Figure 2 shows rms error at the beginning of the protocol for both binaural and monaural listening conditions (day 1, shown with bold lines) and at the end of the protocol (day 5, shown with dashed lines). Performance is presented separately for each of the three groups as a function of horizontal speaker position (Fig. 2A–C) and vertical speaker position (Fig. 2D,F). In the following sections we describe (1) the ear-plug effects on sound localisation on day 1; (2) performance changes at day 5; (3) performance changes at day 3.

Figure 2
figure 2

Performance in the sound localisation test. Rms errors for each listening condition (binaural, monaural day 1 and monaural day 5; for clarity performance on day 3 is not shown, see Table 1S and 2S for mean values) are displayed as a function of speaker position, separately for each group, for azimuth (AC) and elevation (DF). Thicker axes highlight horizontal speaker position (AC) and vertical speaker position (DF), respectively.
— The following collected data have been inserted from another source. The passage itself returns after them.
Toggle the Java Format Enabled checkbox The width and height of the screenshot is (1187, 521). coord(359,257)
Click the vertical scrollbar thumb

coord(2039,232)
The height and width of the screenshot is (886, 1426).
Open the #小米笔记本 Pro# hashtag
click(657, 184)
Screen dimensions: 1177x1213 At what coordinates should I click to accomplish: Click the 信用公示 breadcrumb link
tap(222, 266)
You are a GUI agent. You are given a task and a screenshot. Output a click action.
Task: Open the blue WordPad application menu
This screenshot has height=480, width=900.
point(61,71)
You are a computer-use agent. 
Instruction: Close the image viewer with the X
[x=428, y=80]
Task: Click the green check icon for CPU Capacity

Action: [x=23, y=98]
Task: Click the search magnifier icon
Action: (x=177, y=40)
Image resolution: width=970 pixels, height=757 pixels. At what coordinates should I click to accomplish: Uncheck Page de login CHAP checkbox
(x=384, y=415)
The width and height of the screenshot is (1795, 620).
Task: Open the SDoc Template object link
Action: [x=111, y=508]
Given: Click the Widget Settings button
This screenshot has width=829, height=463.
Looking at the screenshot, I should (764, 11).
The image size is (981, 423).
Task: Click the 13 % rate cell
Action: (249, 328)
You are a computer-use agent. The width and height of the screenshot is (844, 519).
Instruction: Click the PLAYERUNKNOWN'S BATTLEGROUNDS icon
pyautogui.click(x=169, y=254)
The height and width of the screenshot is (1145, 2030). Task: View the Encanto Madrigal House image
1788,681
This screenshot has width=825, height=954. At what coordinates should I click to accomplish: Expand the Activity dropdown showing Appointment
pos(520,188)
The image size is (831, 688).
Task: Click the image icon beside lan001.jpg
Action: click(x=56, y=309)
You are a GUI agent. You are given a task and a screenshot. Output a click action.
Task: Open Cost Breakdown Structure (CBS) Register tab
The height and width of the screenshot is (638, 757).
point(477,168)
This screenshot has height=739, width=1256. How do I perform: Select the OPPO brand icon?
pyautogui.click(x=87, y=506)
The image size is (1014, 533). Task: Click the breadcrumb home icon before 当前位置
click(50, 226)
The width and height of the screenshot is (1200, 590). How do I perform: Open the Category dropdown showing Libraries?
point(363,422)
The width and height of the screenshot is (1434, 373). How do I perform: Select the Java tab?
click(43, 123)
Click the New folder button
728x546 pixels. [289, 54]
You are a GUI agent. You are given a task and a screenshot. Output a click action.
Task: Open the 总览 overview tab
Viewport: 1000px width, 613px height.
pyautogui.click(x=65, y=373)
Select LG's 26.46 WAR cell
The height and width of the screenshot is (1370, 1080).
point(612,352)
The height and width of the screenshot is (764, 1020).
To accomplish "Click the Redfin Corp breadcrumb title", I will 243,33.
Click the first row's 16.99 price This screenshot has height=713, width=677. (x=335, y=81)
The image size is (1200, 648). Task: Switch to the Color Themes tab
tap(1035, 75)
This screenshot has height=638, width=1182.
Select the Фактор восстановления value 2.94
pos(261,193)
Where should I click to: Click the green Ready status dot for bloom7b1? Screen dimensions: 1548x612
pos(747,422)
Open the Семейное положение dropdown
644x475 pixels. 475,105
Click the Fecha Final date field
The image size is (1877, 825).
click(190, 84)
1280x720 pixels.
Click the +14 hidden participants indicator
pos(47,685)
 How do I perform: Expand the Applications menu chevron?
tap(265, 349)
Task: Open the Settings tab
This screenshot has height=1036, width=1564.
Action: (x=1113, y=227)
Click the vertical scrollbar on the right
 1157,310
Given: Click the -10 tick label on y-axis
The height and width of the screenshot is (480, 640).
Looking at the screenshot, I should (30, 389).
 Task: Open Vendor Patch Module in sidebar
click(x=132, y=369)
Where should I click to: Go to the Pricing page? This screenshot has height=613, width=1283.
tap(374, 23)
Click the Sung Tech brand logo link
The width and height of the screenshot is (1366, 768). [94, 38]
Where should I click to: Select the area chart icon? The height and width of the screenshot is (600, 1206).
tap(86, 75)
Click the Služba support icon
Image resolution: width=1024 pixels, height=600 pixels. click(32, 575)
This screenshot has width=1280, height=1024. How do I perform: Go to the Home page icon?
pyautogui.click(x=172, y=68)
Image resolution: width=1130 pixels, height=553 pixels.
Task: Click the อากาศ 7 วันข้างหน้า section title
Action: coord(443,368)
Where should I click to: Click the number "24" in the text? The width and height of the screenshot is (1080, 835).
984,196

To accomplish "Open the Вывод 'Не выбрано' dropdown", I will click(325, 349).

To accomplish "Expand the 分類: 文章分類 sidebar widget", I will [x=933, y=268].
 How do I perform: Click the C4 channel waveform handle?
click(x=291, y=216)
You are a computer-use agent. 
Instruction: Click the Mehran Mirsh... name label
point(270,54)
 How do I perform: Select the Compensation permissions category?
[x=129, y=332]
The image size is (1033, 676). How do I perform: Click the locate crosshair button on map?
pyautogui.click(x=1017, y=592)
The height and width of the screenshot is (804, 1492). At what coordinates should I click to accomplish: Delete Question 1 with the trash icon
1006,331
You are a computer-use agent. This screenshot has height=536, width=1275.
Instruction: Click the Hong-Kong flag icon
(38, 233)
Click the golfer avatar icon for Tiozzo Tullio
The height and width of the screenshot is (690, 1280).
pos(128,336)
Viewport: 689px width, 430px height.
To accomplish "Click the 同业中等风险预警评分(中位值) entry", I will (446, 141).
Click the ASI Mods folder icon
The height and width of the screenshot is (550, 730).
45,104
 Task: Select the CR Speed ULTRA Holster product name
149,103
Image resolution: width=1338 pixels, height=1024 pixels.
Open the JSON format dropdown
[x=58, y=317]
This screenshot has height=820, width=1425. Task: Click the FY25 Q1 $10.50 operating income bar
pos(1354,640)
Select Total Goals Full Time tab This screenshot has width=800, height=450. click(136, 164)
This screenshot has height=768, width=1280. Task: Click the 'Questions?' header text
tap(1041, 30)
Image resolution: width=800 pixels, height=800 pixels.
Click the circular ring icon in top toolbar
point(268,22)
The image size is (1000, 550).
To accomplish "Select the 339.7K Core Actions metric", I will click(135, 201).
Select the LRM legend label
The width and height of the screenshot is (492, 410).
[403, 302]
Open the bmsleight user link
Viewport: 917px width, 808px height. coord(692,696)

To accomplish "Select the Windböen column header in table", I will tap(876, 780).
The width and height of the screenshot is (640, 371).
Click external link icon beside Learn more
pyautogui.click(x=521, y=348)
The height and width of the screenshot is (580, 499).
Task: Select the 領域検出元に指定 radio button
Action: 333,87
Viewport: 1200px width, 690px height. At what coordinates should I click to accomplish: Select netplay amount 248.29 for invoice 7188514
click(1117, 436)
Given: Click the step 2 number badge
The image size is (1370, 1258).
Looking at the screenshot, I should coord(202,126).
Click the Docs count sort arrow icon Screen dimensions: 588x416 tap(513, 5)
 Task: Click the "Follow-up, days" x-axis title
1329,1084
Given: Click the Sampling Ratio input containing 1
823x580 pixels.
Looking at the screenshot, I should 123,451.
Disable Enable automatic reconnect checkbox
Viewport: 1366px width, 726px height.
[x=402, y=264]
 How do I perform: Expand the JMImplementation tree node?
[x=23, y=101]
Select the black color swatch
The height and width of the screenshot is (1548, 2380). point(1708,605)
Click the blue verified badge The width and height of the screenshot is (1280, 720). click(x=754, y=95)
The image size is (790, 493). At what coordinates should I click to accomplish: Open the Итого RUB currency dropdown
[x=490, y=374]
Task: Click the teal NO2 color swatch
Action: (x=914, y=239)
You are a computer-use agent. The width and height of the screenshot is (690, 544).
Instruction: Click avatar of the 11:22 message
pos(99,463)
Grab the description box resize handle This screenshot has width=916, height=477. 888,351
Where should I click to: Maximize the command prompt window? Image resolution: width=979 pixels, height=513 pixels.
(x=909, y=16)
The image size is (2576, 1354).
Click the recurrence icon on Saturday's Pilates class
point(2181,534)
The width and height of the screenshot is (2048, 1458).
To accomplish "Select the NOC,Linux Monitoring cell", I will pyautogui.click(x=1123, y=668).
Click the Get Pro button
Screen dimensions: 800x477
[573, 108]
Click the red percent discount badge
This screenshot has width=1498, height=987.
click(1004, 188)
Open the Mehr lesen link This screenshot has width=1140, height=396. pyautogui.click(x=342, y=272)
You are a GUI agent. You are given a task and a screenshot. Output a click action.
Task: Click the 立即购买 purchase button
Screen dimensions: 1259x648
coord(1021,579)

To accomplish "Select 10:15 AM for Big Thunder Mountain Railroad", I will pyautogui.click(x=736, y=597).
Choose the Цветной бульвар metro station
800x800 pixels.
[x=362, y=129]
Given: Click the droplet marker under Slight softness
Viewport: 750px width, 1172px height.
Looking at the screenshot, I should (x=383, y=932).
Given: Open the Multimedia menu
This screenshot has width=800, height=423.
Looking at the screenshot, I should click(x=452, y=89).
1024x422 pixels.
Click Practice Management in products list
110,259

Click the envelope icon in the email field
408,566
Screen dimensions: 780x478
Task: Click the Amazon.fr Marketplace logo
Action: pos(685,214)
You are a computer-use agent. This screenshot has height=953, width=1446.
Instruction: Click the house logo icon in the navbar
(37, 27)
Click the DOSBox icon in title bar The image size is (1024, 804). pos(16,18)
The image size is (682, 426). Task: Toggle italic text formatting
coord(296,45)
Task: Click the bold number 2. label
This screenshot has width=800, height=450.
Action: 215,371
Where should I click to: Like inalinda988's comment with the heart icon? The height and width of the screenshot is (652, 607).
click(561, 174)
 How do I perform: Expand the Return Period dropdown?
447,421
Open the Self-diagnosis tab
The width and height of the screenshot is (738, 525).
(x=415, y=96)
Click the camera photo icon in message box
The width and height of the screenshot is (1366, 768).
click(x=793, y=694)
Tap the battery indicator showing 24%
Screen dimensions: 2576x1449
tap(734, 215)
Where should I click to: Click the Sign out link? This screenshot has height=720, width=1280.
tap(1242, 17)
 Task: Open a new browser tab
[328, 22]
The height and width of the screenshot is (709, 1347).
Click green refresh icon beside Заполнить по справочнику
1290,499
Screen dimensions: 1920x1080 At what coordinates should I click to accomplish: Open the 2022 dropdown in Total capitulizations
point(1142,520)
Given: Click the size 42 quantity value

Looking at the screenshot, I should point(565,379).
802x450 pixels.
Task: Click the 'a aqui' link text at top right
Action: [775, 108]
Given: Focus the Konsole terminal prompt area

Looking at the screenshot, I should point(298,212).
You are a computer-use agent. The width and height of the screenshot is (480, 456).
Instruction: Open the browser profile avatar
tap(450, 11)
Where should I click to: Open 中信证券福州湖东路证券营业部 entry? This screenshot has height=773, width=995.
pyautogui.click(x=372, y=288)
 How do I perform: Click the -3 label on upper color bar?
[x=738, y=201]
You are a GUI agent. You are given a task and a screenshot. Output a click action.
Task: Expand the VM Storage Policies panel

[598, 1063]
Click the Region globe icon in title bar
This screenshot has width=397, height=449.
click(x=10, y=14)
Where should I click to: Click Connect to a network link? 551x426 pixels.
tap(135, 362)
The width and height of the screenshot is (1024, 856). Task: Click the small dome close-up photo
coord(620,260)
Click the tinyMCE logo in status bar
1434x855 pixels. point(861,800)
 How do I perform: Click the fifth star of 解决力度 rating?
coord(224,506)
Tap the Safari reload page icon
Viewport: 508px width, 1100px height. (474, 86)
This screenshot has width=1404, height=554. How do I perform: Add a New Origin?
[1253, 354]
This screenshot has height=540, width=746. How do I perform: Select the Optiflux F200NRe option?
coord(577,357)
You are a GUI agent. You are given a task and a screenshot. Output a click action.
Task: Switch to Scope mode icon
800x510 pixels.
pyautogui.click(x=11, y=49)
Error bars show the standard error.

Ear-plug effects on sound localisation on day 1

To examine sound localisation performance on day 1, we entered rms errors in a mixed Analysis of Variance (ANOVA) with listening condition (binaural, monaural), stimulation side with respect to the plugged ear (ipsilateral, contralateral), and stimulation eccentricity with respect to listener’s body midline (2°, 6°, 9°, 13°, 17°, 20°) as within-participant variables, and group (AlloT, EgoT and NoT) as between-participants variable.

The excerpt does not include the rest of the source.